43. Andrzej Zgutczyński
Pozycja: Napastnik
Lata w Górniku: 1984-86
Mecze/bramki w lidze: 84/28
Sukcesy: 2 mistrzostwa Polski (1985, 1986)
Reprezentacja Polski (jako piłkarz Górnika): 5 meczów; uczestnik mistrzostw świata 1986
Tytuł mistrzowski w 1986 roku ozdobił koroną króla strzelców ekstraklasy. To był najlepszy moment jego kariery, bo znakomita forma w kraju zapewniła mu bilet do Meksyku, a potem do… Francji.

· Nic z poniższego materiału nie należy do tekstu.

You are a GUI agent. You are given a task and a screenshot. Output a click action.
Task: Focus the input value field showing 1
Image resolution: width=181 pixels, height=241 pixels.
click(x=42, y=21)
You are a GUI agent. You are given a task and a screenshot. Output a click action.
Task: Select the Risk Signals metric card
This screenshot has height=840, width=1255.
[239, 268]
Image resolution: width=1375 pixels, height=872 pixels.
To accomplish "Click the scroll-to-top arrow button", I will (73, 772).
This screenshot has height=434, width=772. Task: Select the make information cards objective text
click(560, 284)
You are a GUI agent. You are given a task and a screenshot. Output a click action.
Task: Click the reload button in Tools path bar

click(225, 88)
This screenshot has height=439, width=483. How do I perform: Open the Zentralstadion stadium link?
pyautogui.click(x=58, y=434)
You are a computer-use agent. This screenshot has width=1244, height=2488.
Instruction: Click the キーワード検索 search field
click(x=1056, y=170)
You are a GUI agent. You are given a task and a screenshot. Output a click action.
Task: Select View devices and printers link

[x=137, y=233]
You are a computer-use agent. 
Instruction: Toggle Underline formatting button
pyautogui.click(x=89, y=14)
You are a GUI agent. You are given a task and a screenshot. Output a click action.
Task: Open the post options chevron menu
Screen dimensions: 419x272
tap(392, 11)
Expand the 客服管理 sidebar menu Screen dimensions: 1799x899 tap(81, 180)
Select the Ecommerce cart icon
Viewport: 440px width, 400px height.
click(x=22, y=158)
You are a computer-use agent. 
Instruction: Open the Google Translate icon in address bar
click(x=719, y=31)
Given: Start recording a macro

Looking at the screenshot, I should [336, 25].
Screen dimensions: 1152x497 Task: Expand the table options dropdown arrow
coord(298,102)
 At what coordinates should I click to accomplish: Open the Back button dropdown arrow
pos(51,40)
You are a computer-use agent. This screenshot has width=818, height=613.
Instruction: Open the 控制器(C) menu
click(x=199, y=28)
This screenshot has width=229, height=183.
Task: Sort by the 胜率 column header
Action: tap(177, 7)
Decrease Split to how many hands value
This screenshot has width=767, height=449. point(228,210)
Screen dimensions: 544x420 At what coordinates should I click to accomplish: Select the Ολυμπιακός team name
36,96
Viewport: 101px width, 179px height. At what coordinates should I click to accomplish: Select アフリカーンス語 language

W mistrzostwach świata w 1986 roku zagrał tylko 16 minut, za to przez kilka lat grał w lidze francuskiej.

42. Henryk Hajduk
Pozycja: Obrońca
Lata w Górniku: 1956-61
Mecze/bramki w lidze: 93
Sukcesy: 3 mistrzostwa Polski (1957, 1959, 1961)
Zanim Hajduk (drugi z lewej) trafił do Górnika, był już mistrzem Polski w barwach Ruchu Chorzów, a potem zaliczył też epizod w Legii Warszawa. W Zabrzu był filarem defensywy w trzech mistrzowskich sezonach, pozostając w cieniu takich gwiazd, jak Stanisław Oślizło czy Stefan Florenski. Hajdukowi (urodzonemu w Hajdukach) nie przeszkadzały nawet… okulary, w których grał z powodu wady wzroku.

41. Robert Warzycha
Pozycja: Pomocnik
Lata w Górniku: 1988-91
Mecze/bramki w lidze: 91/11
Sukcesy: Mistrzostwo Polski (1988)
Reprezentacja Polski (jako piłkarz Górnika): 30 meczów
Bez Warzychy, znakomitego środkowego pomocnika nie byłoby ostatniego tytułu mistrzowskiego dla Górnika w 1988 roku. A Warzychy nie byłoby w Zabrzu, gdyby nie szalona determinacja działaczy klubu, którzy jego transfer z Wałbrzycha załatwiali po terminie i z uwzględnieniem „najwyższych czynników”. Piłkarz odpłacił się grą, która po trzech sezonach zapewniła mu kolejny transfer: do angielskiego Evertonu.

40. Edmund Kowal
Pozycja: Napastnik
Lata w Górniku: 1957-60
Mecze/bramki w lidze: 60/16
Sukcesy: 2 mistrzostwa Polski (1957, 1959)
Reprezentacja Polski (jako piłkarz Górnika): 2 mecze
Naprawdę nazywał się Schmidt, Erwin Schmidt. Wspominany jako ogromny, samorodny talent (grać w piłkę uczył się samemu, kopiąc wśród hasioków). Wielu podkreśla, że Kowal był pod koniec lat 60. najbardziej spektakularnym, najbardziej pomysłowym napastnikiem w polskiej lidze: genialnym technikiem, który ośmieszał kryjących go obrońców. Jego karierę przerwała śmierć w wypadku w 1960 roku.